A good idea! But then things changed: hospital collectives started spinning off GPOs as standalone for-profit subsidiaries that other hospitals could join by paying dues. By the end of the 70s, virtually every hospital in America belonged to a GPO — which might still have been a positive development if it weren’t for one further thing:
In 1986 Congress passed a bill exempting GPOs from the anti-kickback provisions embedded in Medicare law. This meant that instead of collecting membership dues, GPOs could collect “fees” — in other industries they might be called kickbacks or bribes — from suppliers in the form of a share of sales revenue. (For example, in exchange for signing a contract with a given gauze maker, a GPO might get a percentage of whatever the company made selling gauze to members.) The idea was to help struggling hospitals by shifting the burden of funding GPOs’ operations to vendors. To prevent abuse, “fees” of more than 3 percent of sales were supposed to be reported to member hospitals and (upon request) the secretary of health and human services.
But, as with many well-intended laws, the shift had some ground-shaking unintended consequences. Most importantly, it turned the incentives for GPOs upside down. Instead of being tied to the dues paid by members, GPOs’ revenues were now tied to the profits of the suppliers they were supposed to be pressing for lower prices. This created an incentive to cater to the sellers rather than to the buyers….This situation only grew thornier in 1996, when the Justice Department and the Federal Trade Commission overhauled antitrust rules and granted the organizations protection from antitrust actions, except under “extraordinary circumstances.” Once again, the idea was to help struggling hospitals, this time by allowing the buying groups to grow big enough to negotiate the best deals for their members. But the decision led to a frenzy of consolidation. Within a few years, five GPOs controlled purchasing for 90 percent of the nation’s hospitals, which only amplified the clout of big suppliers.

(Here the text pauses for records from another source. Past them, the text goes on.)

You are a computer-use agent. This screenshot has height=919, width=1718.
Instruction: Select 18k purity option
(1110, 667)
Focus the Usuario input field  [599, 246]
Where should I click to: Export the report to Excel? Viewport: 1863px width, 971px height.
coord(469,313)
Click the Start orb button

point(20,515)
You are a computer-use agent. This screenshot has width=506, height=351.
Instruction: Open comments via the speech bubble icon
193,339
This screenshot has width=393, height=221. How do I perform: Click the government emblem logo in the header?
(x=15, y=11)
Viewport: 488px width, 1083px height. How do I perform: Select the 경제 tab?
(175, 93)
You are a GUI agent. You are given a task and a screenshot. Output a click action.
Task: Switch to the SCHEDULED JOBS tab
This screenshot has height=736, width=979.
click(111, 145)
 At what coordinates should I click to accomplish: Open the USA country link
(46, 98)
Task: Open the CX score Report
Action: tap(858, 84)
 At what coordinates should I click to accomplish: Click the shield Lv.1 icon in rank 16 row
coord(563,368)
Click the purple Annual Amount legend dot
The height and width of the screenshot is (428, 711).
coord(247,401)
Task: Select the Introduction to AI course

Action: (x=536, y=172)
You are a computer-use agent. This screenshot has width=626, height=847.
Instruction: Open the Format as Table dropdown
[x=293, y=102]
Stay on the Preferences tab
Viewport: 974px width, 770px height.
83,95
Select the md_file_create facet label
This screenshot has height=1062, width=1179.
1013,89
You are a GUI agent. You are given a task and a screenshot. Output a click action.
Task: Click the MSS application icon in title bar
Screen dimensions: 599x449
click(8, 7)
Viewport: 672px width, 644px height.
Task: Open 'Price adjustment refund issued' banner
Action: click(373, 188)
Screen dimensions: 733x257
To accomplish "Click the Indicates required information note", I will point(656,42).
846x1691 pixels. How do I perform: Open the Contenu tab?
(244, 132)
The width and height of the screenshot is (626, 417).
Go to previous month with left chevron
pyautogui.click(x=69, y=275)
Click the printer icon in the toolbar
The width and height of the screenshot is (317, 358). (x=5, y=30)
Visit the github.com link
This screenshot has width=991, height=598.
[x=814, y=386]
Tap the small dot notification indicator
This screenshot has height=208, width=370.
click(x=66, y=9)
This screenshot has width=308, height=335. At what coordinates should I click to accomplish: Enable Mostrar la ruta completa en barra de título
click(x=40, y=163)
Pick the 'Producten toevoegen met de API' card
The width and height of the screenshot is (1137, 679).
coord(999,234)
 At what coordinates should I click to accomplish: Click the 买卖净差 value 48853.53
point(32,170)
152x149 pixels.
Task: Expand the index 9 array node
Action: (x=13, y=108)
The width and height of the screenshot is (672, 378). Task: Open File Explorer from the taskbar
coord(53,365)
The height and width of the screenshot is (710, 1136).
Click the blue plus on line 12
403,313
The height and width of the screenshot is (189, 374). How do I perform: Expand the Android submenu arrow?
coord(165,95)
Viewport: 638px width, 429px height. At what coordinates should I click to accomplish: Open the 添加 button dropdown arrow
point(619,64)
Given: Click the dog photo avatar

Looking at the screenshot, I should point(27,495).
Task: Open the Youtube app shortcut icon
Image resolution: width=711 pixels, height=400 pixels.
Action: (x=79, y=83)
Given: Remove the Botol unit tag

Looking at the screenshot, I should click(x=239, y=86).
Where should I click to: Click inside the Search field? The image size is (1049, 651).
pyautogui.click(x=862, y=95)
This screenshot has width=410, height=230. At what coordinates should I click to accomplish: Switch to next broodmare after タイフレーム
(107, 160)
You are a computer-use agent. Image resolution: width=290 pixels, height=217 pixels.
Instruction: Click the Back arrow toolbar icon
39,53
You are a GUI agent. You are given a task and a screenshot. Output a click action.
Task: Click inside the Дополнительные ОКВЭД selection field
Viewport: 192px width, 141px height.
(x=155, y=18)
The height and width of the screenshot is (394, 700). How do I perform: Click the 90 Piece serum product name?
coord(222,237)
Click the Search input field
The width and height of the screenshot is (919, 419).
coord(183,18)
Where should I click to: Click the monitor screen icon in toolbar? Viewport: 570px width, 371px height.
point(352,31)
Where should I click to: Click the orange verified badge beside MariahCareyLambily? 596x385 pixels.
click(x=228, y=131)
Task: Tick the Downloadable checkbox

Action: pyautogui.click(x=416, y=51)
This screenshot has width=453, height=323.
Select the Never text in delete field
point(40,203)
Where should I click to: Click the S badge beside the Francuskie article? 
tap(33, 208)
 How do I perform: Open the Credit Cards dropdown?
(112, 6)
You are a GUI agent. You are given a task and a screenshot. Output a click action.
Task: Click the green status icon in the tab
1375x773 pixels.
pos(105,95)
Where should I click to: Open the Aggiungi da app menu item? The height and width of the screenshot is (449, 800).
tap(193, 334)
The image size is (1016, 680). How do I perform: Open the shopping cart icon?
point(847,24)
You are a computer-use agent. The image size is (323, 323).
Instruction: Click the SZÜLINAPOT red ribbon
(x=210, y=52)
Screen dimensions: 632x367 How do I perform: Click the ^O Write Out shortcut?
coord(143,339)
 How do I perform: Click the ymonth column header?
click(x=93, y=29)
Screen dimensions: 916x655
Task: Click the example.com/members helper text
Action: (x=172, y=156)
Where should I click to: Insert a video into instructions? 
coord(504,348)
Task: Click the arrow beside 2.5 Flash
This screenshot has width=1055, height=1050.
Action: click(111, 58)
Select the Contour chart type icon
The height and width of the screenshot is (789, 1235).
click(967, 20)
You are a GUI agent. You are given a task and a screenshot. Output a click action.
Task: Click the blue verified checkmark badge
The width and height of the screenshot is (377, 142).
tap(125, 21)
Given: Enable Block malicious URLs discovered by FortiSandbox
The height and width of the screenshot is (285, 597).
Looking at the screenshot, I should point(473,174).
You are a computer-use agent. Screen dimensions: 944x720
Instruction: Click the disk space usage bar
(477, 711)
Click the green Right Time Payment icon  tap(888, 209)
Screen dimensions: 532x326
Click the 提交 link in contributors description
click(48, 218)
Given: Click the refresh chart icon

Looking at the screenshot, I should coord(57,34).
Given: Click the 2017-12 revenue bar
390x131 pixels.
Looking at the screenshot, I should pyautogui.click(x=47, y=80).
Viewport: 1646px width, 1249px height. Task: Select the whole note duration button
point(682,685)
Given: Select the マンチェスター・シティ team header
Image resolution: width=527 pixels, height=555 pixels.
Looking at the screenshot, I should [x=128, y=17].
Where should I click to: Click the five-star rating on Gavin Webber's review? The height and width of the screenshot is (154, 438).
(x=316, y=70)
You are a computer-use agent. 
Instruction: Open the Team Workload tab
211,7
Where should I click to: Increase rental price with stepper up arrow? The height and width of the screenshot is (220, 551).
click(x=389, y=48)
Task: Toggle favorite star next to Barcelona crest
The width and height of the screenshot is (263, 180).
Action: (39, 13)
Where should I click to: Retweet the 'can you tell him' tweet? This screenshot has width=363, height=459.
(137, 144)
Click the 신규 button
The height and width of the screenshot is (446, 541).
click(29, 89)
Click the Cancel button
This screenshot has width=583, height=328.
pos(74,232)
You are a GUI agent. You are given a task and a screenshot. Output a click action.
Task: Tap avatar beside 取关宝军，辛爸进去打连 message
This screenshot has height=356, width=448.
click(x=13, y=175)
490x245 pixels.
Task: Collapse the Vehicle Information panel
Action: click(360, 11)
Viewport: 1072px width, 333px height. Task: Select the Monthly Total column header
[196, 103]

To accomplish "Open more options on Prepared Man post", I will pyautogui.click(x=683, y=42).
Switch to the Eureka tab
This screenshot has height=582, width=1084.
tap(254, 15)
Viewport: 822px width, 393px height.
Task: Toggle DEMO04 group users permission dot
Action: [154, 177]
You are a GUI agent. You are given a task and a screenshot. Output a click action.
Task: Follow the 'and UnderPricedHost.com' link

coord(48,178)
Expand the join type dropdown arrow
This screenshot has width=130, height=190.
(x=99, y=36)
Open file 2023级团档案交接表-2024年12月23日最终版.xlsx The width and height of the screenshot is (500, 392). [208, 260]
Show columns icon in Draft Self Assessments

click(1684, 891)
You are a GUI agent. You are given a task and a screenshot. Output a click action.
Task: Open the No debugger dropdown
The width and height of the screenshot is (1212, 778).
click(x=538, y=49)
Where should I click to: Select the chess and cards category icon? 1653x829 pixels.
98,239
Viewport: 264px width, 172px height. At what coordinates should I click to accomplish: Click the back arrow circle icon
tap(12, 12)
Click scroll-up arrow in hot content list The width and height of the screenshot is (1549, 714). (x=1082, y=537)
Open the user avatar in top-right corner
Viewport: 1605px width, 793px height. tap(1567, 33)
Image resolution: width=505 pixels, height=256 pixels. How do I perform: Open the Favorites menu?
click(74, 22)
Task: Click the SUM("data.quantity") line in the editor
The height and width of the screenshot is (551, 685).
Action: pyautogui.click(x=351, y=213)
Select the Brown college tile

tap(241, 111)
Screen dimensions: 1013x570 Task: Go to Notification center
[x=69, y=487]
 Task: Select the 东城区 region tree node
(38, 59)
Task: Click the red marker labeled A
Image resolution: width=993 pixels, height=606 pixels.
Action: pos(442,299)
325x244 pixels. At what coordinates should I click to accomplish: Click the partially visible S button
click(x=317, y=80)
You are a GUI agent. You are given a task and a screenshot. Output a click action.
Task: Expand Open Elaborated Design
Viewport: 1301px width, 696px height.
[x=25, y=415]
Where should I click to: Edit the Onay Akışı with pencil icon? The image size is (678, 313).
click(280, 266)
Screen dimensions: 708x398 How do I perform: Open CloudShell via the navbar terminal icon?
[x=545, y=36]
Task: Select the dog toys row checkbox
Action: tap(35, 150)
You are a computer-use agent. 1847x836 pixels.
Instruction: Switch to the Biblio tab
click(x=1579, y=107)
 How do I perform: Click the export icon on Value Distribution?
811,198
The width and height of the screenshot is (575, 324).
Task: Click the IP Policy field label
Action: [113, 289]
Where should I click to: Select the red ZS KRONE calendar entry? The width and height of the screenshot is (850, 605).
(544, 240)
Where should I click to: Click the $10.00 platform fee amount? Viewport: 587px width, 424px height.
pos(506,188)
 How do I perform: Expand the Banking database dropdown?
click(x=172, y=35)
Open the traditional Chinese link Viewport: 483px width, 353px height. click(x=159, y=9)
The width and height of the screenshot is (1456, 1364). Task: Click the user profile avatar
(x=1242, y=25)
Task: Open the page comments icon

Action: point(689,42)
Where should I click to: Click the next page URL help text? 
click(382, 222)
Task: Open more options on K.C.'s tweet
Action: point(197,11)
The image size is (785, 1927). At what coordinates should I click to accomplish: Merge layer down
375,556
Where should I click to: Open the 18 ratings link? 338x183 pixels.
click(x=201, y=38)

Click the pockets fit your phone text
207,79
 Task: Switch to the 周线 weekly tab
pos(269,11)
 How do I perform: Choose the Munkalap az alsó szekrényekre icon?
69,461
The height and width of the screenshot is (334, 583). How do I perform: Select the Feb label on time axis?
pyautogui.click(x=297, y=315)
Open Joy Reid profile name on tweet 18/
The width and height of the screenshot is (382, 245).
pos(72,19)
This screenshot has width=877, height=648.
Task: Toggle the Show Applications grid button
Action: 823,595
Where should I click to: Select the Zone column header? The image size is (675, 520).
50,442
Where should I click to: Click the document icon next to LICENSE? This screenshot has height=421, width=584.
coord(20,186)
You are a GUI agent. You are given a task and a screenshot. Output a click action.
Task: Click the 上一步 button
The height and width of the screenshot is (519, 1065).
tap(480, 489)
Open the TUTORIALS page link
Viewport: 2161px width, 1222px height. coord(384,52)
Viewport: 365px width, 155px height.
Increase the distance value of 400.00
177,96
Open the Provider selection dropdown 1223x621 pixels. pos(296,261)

The net result, Mariah reports, is that today GPOs sign exclusive sweetheart deals with huge suppliers, and these deals prevent smaller, more innovative companies from breaking into the healthcare market. The exemption from the anti-kickback law was passed with the best of intentions — but then, that’s what the road to hell is paved with, isn’t it?
Via email, Mariah adds: “Interestingly, despite all the focus on health care costs in the run up to health care reform, GPOs never entered the conversation.” But they probably should. The whole piece is worth a read.